An Eric Schmidt Investment Firm Crumbles After Mismanagement, Soured Romance
The former Google CEO once said Steel Perlot, founded by his then-girlfriend Michelle Ritter, could become a new kind of Y Combinator. Now Ritter blames Schmidt for the firm’s unraveling, while former employees point to Ritter’s erratic management.
Michelle Ritter felt stuck. She knew it was an odd thing to say last month, as she sat on the living-room carpet of the 13-bedroom Bel Air mansion—previously owned by the Hilton family—that she currently lives in.

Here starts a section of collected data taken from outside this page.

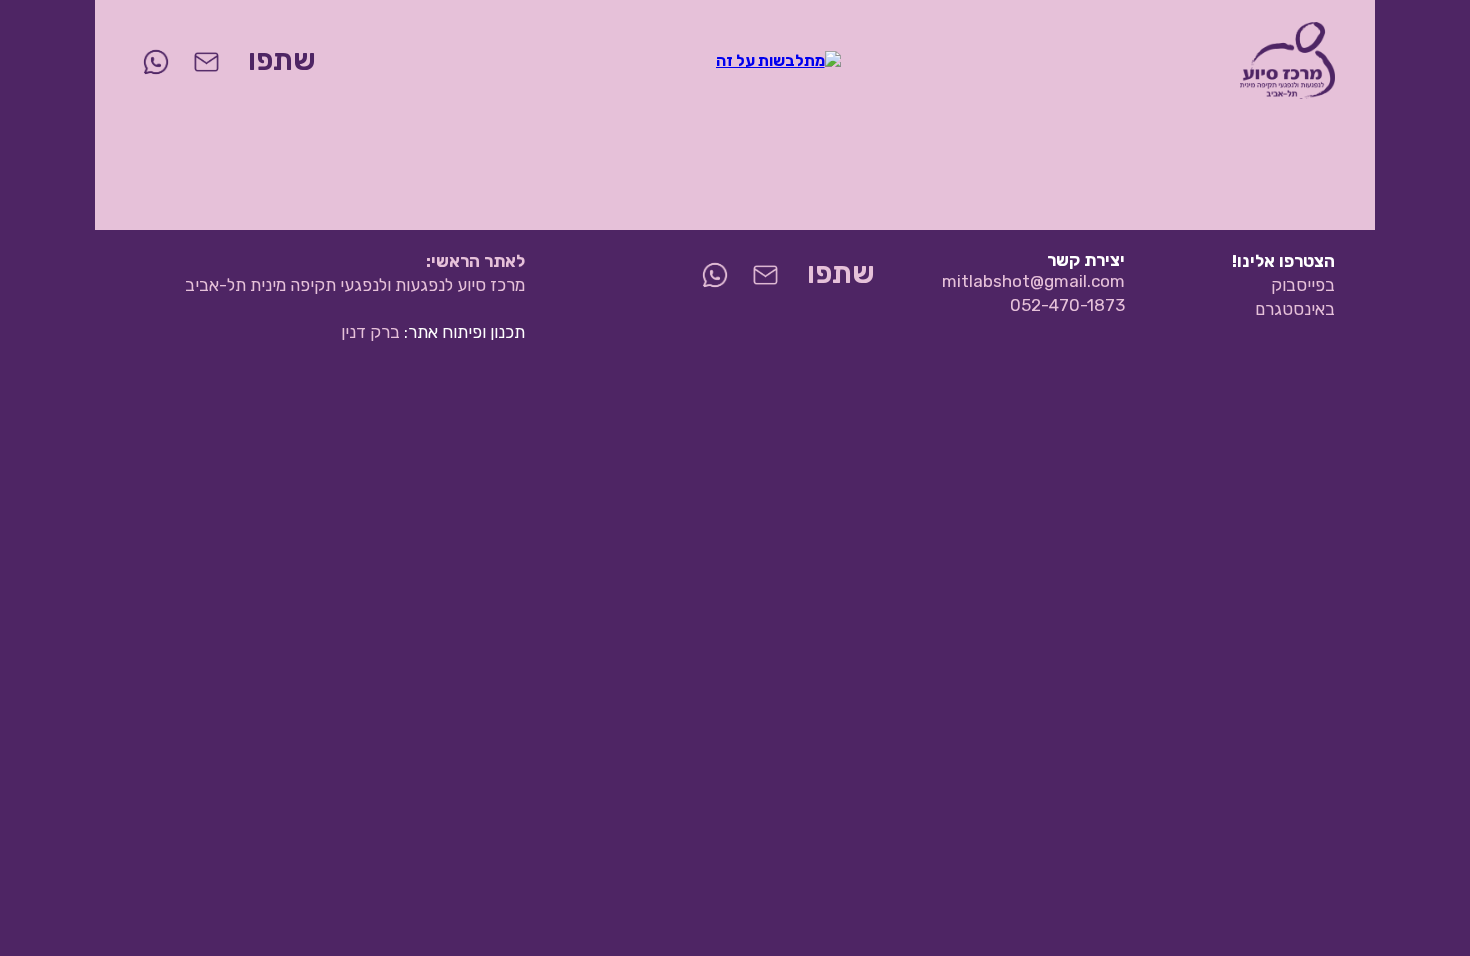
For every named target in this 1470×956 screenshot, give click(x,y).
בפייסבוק (1303, 285)
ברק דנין (370, 332)
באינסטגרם (1295, 309)
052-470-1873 (1067, 305)
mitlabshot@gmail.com (1033, 281)
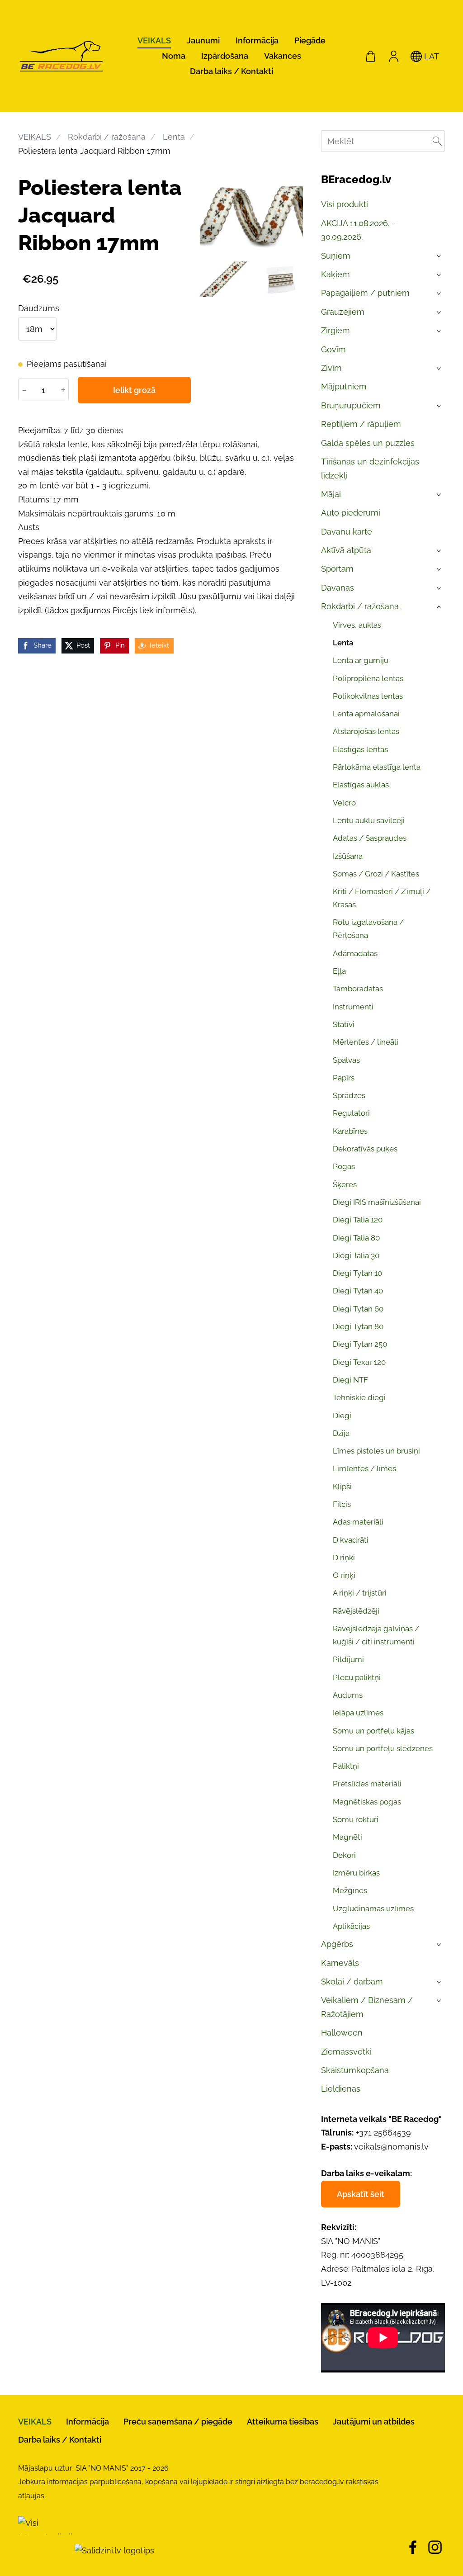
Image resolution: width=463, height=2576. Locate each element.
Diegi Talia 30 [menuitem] (356, 1255)
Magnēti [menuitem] (347, 1837)
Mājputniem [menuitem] (344, 386)
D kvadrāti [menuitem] (351, 1539)
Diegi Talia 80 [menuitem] (356, 1237)
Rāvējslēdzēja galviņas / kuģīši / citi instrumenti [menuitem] (376, 1635)
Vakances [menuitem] (282, 56)
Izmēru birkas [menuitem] (356, 1872)
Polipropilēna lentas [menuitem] (368, 678)
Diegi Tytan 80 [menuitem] (358, 1326)
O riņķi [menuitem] (344, 1575)
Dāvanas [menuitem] (337, 587)
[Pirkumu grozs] (370, 56)
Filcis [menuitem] (342, 1504)
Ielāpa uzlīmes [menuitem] (358, 1712)
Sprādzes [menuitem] (349, 1095)
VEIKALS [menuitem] (154, 40)
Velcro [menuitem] (344, 802)
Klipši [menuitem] (342, 1486)
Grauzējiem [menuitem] (342, 312)
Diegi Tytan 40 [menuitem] (358, 1290)
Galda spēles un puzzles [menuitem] (368, 443)
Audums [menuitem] (348, 1695)
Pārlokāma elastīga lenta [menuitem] (376, 767)
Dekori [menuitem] (344, 1855)
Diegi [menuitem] (342, 1415)
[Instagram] (435, 2547)
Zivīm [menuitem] (331, 368)
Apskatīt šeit (360, 2194)
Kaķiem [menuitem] (335, 274)
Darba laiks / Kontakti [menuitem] (231, 71)
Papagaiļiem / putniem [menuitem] (365, 293)
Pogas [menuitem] (344, 1166)
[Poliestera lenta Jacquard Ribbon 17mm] (223, 279)
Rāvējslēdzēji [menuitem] (356, 1610)
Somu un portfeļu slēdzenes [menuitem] (383, 1748)
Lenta (174, 137)
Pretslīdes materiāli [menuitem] (367, 1783)
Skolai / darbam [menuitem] (352, 1981)
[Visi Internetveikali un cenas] (45, 2550)
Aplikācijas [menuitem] (351, 1926)
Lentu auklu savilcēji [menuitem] (369, 820)
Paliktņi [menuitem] (346, 1766)
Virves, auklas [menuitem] (357, 625)
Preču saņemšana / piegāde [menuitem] (177, 2421)
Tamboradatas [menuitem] (358, 988)
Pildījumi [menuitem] (348, 1659)
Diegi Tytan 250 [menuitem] (360, 1344)
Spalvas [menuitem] (346, 1060)
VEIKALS (34, 137)
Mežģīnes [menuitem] (350, 1890)
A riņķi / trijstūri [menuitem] (360, 1592)
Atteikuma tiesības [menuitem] (282, 2421)
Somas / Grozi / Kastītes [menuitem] (376, 873)
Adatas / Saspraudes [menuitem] (369, 838)
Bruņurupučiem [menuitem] (351, 405)
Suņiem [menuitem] (335, 255)
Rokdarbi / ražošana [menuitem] (360, 606)
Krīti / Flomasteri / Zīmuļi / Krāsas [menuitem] (381, 898)
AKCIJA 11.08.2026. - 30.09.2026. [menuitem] (358, 230)
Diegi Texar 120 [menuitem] (359, 1362)
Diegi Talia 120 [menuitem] (358, 1219)
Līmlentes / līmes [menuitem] (364, 1468)
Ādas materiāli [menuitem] (358, 1521)
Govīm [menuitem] (333, 349)
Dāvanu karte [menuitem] (346, 531)
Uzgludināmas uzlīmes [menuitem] (373, 1908)
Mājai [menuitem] (331, 494)
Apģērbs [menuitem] (337, 1944)
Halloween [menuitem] (342, 2032)
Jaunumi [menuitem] (203, 40)
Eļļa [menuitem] (339, 970)
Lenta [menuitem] (343, 642)
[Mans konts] (393, 56)
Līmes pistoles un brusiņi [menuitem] (376, 1450)
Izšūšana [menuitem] (348, 856)
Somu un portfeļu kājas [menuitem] (373, 1730)
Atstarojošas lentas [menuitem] (366, 731)
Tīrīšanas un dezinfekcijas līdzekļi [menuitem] (370, 468)
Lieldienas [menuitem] (340, 2088)
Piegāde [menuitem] (310, 40)
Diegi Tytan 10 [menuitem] (357, 1273)
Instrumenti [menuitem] (353, 1006)
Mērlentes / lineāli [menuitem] (365, 1041)
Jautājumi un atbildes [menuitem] (374, 2421)
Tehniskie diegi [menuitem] (359, 1397)
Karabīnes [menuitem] (350, 1131)
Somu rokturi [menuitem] (355, 1819)
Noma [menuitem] (173, 56)
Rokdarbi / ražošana (107, 137)
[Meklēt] (437, 141)
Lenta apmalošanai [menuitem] (366, 713)
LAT (430, 56)
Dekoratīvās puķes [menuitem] (365, 1148)
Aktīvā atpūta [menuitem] (346, 550)
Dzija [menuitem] (341, 1433)
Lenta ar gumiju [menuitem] (360, 660)
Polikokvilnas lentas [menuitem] (368, 696)
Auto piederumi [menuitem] (350, 512)
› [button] (439, 256)
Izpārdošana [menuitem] (224, 56)
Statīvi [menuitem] (343, 1024)
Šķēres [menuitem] (345, 1184)
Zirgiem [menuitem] (335, 330)
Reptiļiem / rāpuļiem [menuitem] (361, 424)
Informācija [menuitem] (257, 40)
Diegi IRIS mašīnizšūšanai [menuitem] (377, 1202)
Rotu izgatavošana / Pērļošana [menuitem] (368, 929)
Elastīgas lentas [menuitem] (360, 749)
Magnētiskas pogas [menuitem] (367, 1801)
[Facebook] (413, 2547)
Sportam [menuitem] (337, 568)
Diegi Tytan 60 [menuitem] (358, 1308)
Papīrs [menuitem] (343, 1077)
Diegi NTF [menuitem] (350, 1379)
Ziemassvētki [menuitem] (346, 2051)
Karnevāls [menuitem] (340, 1963)
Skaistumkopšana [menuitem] (355, 2070)
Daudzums (38, 308)
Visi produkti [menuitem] (344, 204)
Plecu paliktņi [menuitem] (357, 1677)
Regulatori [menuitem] (351, 1113)
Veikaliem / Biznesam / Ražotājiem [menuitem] (367, 2007)
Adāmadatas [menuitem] (355, 953)
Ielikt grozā (134, 390)
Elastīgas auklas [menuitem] (361, 784)
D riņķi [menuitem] (344, 1557)
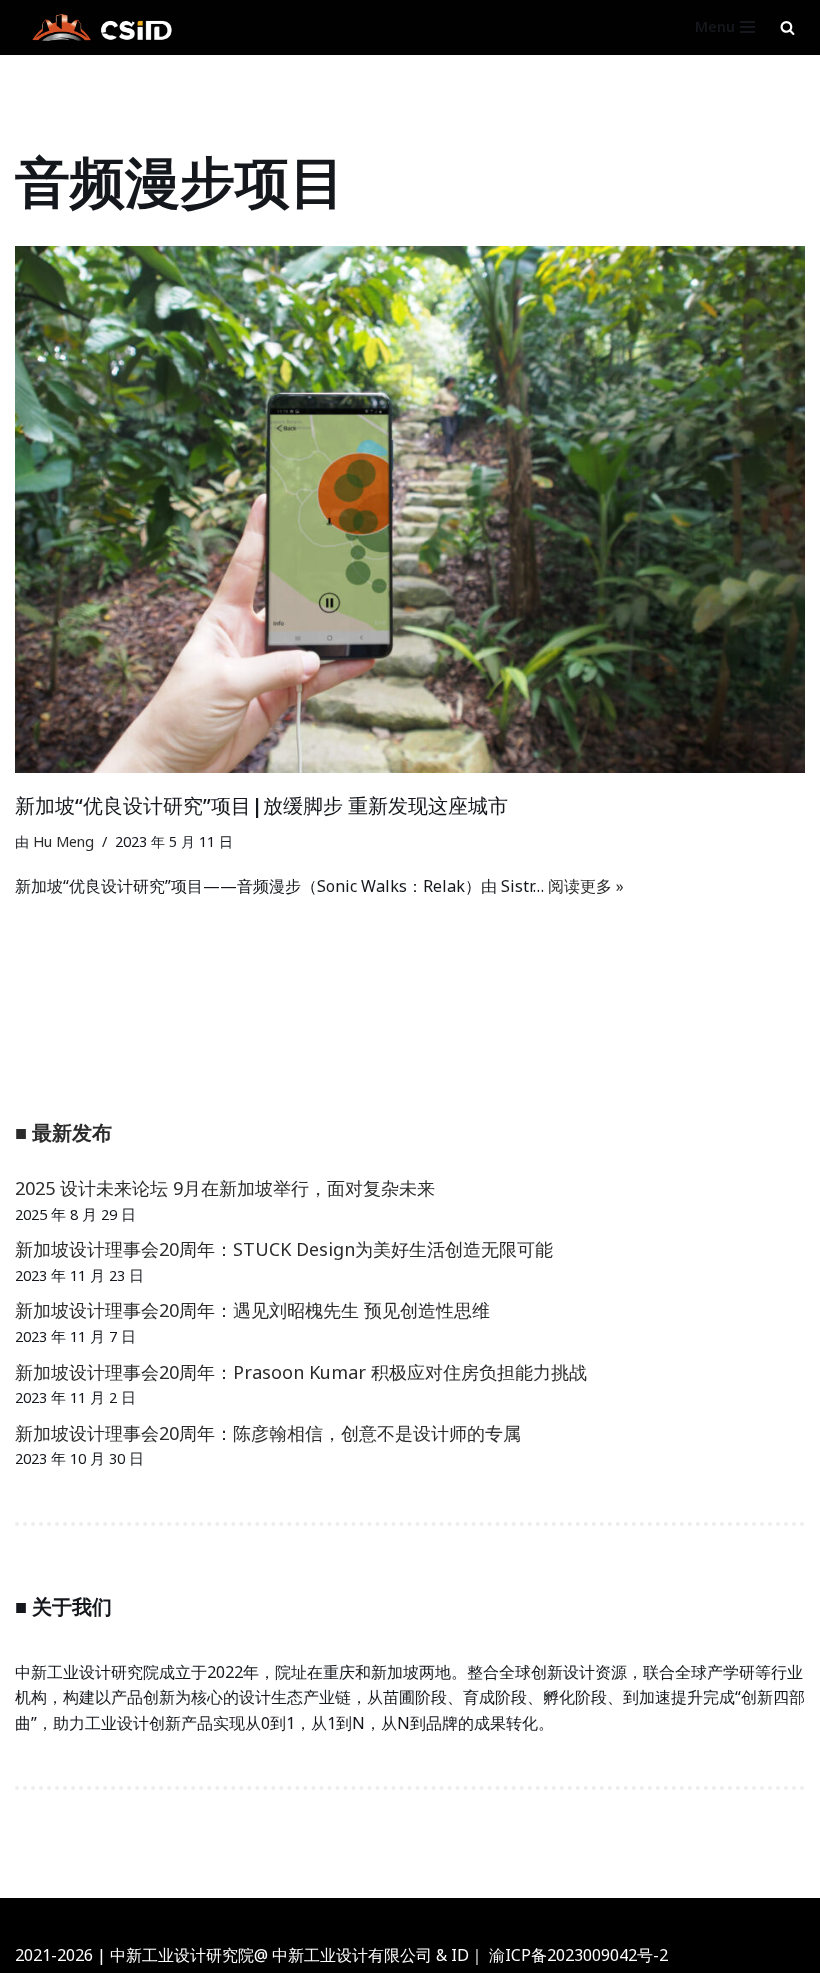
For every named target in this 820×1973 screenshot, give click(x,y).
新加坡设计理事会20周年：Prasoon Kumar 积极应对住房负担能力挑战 (301, 1372)
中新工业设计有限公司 (352, 1955)
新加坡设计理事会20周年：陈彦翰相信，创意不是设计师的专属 (268, 1433)
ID (460, 1955)
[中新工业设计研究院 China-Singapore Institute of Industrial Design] (100, 27)
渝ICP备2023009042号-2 (578, 1955)
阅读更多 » (586, 886)
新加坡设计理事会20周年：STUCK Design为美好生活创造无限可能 (284, 1249)
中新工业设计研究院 (466, 1918)
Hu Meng (63, 841)
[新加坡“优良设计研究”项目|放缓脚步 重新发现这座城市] (410, 509)
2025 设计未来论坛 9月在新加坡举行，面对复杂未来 (225, 1188)
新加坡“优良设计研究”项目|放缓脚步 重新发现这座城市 (261, 805)
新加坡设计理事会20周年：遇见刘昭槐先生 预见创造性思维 (252, 1310)
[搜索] (787, 27)
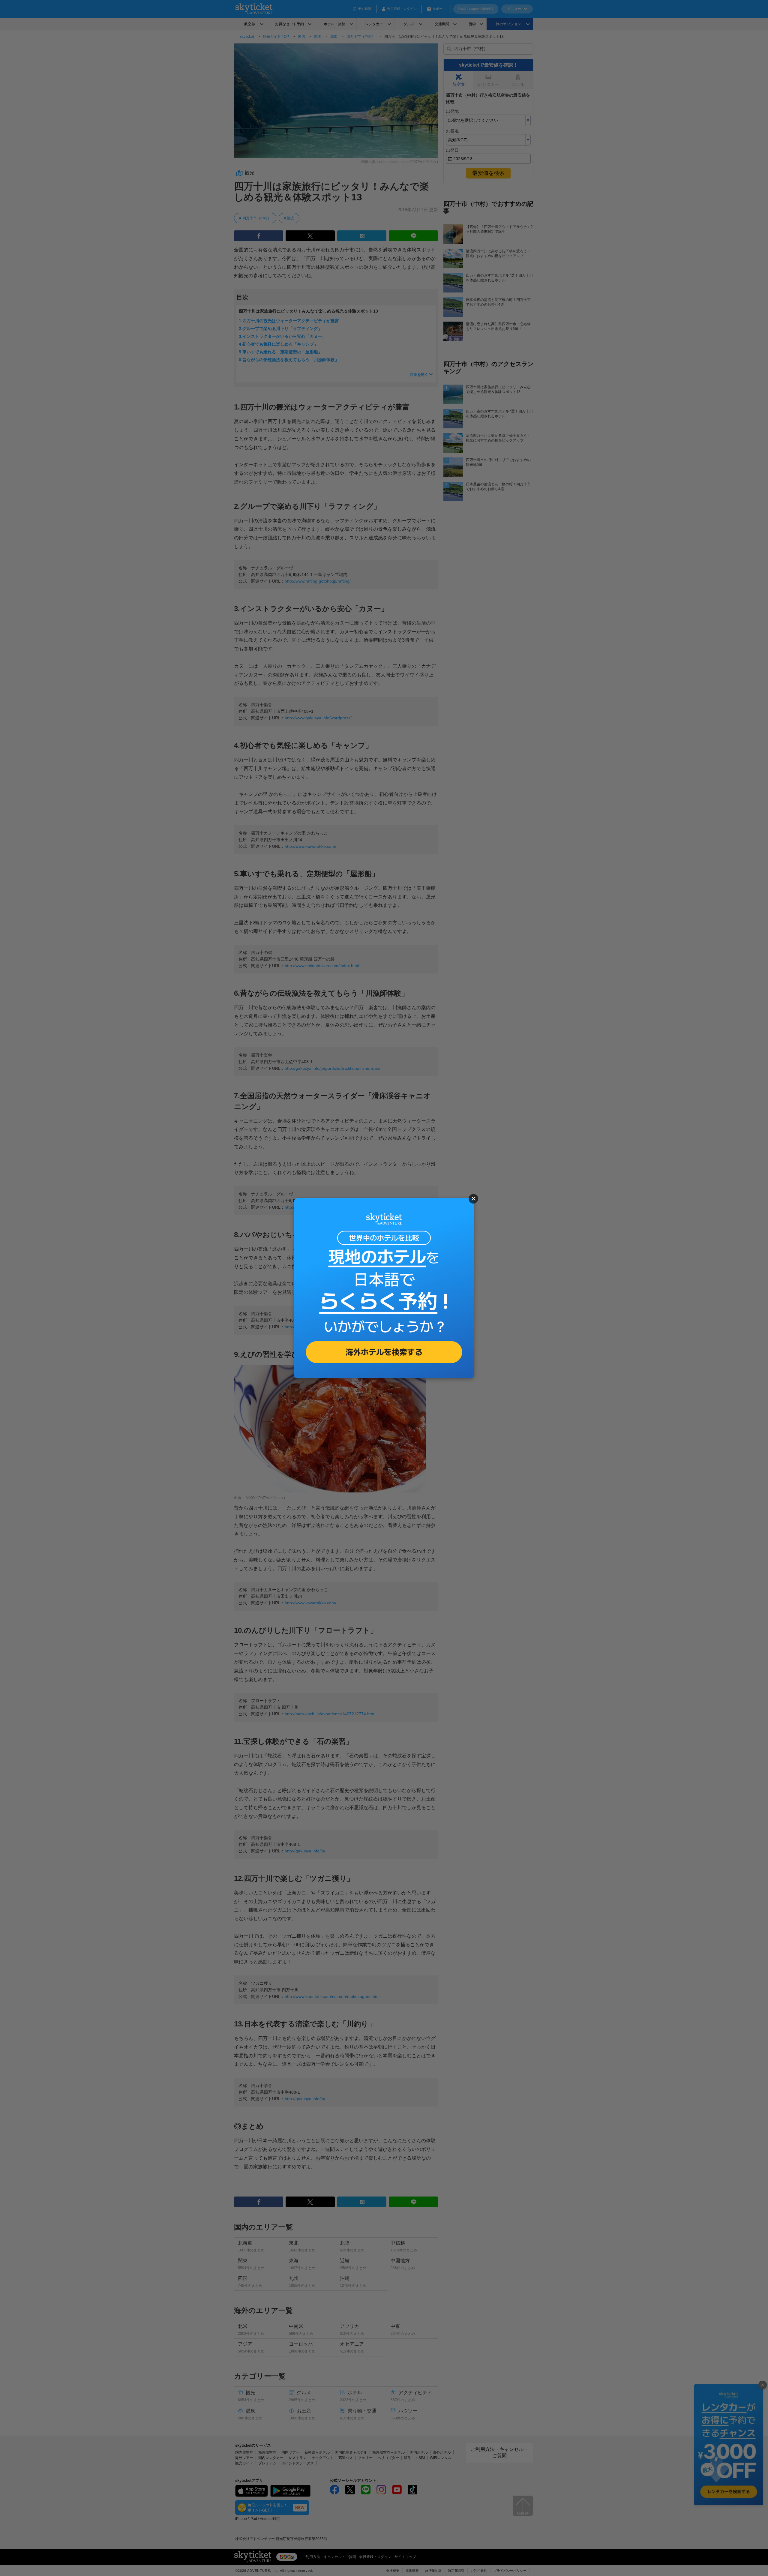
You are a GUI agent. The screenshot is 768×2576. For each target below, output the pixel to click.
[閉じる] (473, 1199)
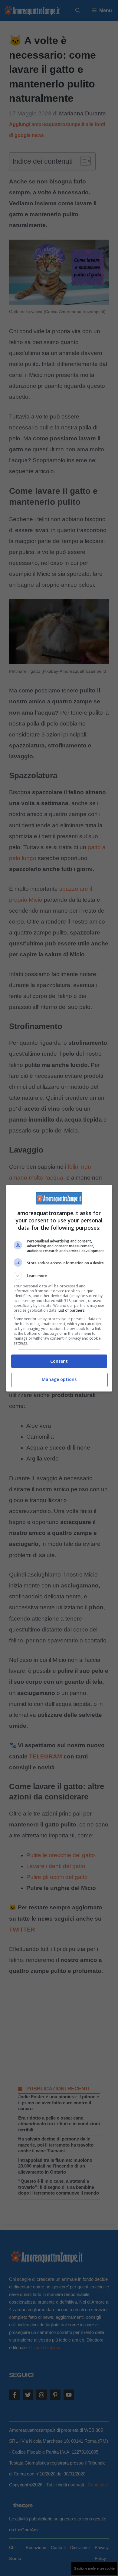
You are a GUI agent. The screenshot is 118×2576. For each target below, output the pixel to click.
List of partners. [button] (71, 1310)
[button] (59, 1276)
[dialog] (59, 1288)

The owner of the mansion is Eric Schmidt, the 69-year-old former Google CEO, whom Ritter, 30, began dating in 2020 when she was an ambitious third-year student at Columbia University’s law school. The business Ritter had started with funding from Schmidt, a startup incubator and asset manager called Steel Perlot, was out of cash. Several of the fledgling companies it had launched had shut down.
And she and Schmidt, Steel Perlot’s only funding source, had broken up earlier this year. This spring, Schmidt said he would stop funding the firm, Ritter wrote to Steel Perlot employees last month. While Ritter blamed her frayed personal relationship with Schmidt for the business separation, Schmidt had found evidence that Ritter had asked employees to exaggerate the success of the business so it would be more likely to get additional funding from him, a person close to Schmidt said.